* What this task involves:
In the post below about determining common knowledge in an unfamiliar field, why isn't examining introductory textbooks a complete strategy? Answer in one to three sentences.

* Supplied text:
= = =

What is the best strategy to determine common knowledge in an unfamiliar field? I have provided an example below, but I am not looking for an answer specific to that example.

We have an answered question that addresses whether and how common knowledge should be cited. A more difficult problem is determining what is common knowledge in an unfamiliar field. In my answer to the question linked, I provide one strategy, examining introductory textbooks in that field. However, as was mentioned in the comments, not all fields have introductory texts.

As an example, I am working on an institutional grant proposal. The proposed activities have to do with increasing retention rates of freshmen students, particularly in the sciences. We are looking at targeting pedagogical reform in introductory classes and increasing engagement through more and better co-curricular experiences.

My background is in chemistry. I do not know what is common knowledge in the worlds of pedagogy and student engagement/retention. I have been reading books and articles on the subjects, and citation practices have been inconsistent. Some authors provide citations for everything, including broad generalizations and common sense, like:

  • There are many reasons why an undergraduate student may choose to leave college.

= = =

* Provided material:
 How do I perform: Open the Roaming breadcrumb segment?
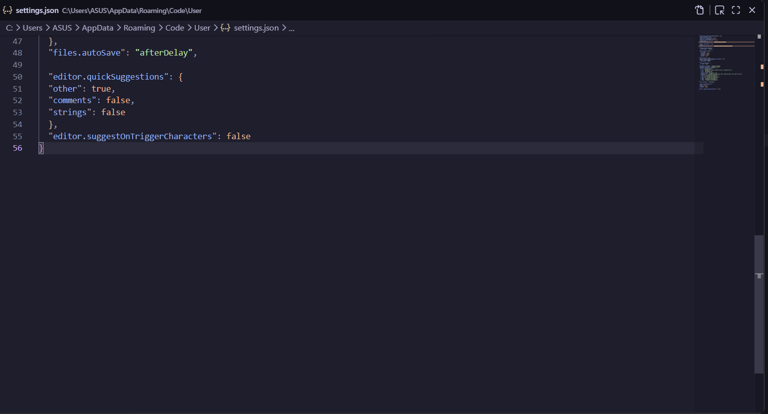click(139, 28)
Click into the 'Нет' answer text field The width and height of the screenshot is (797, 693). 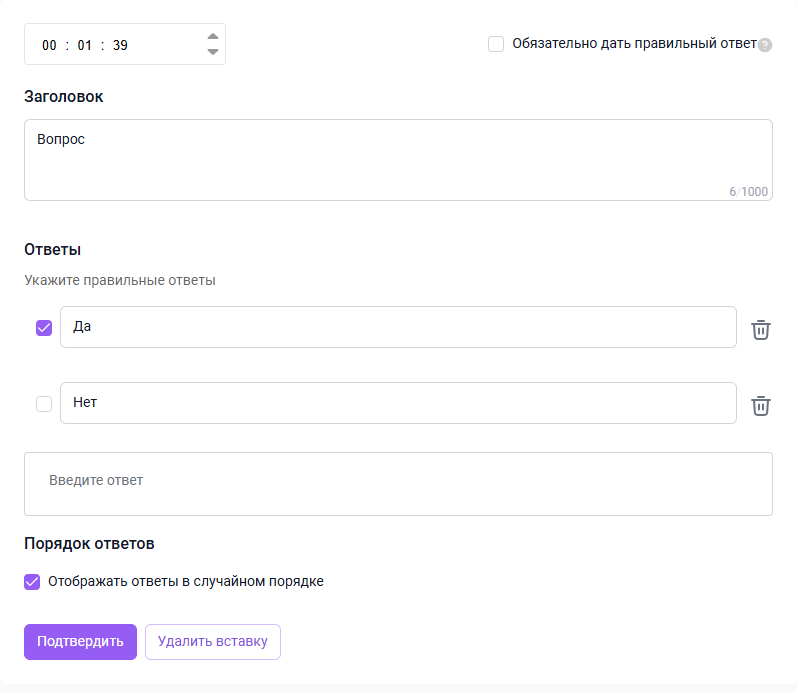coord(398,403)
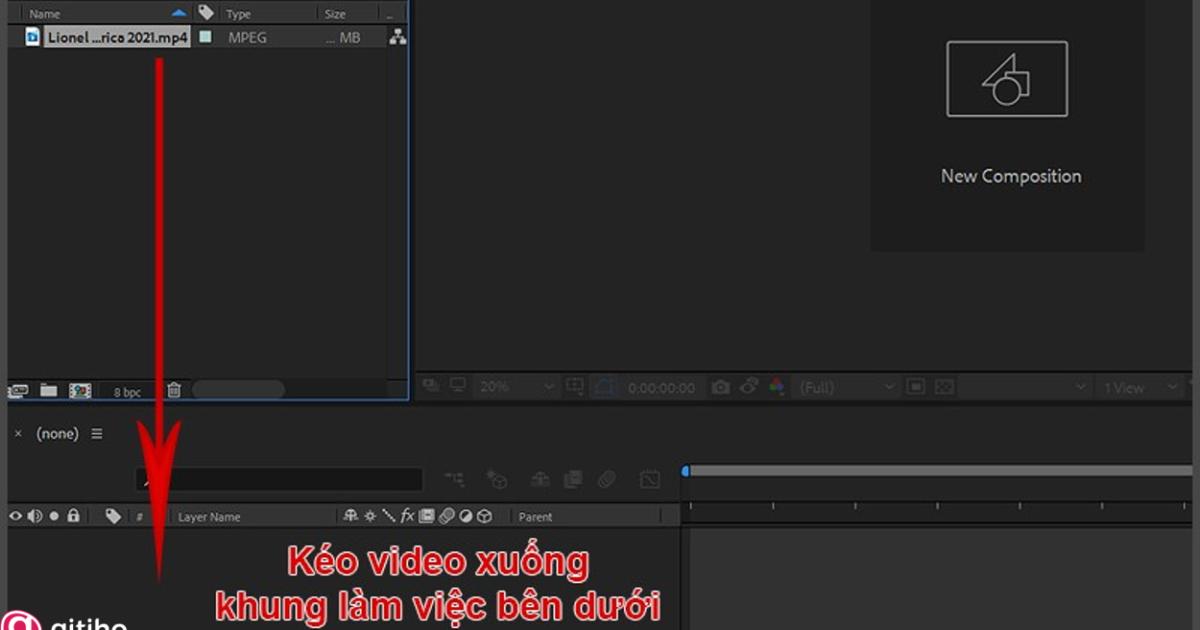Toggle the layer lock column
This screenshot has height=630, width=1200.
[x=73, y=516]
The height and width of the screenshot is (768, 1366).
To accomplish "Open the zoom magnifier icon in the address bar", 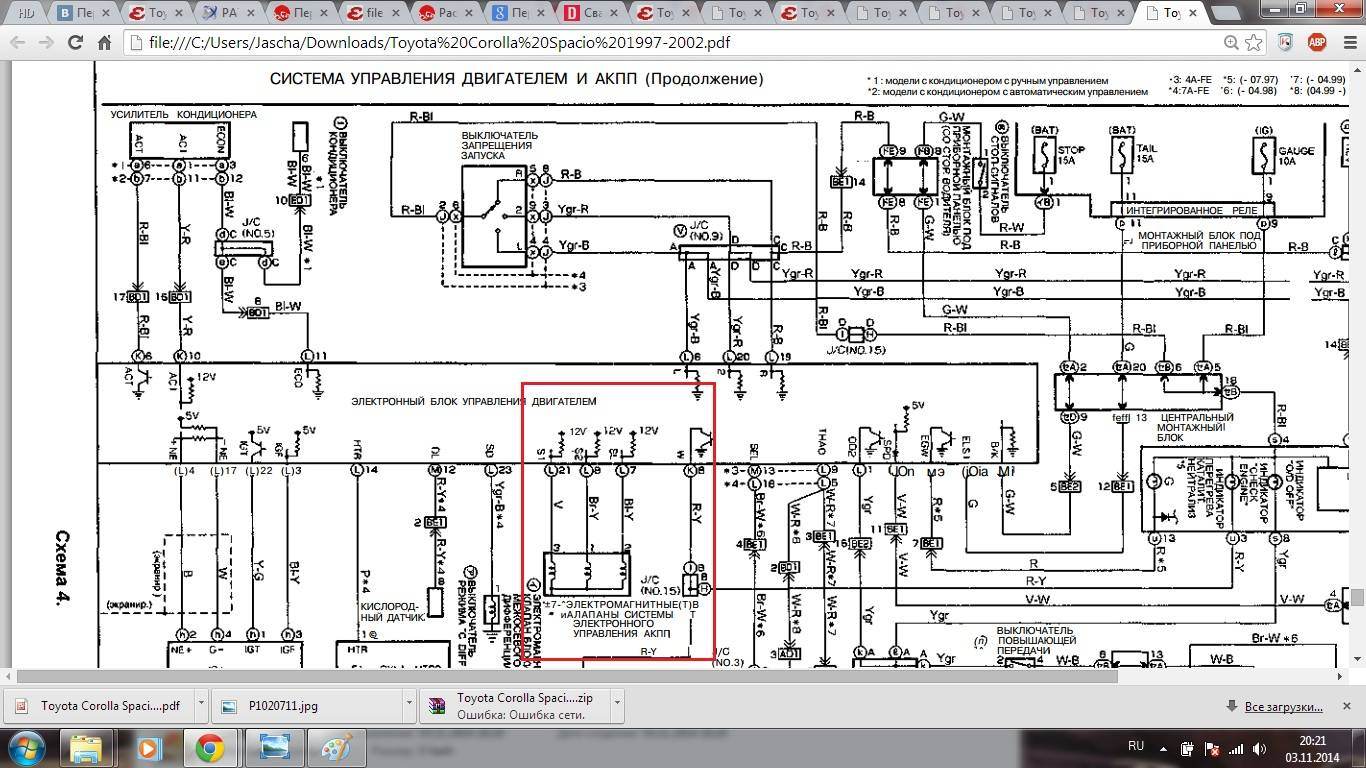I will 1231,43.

= = =

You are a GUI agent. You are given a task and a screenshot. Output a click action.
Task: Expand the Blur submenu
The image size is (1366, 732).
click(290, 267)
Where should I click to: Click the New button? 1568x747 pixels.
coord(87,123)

= = =

* Exercise solution:
Examining introductory textbooks is not always possible, because, as was mentioned in the comments, not all fields have introductory texts.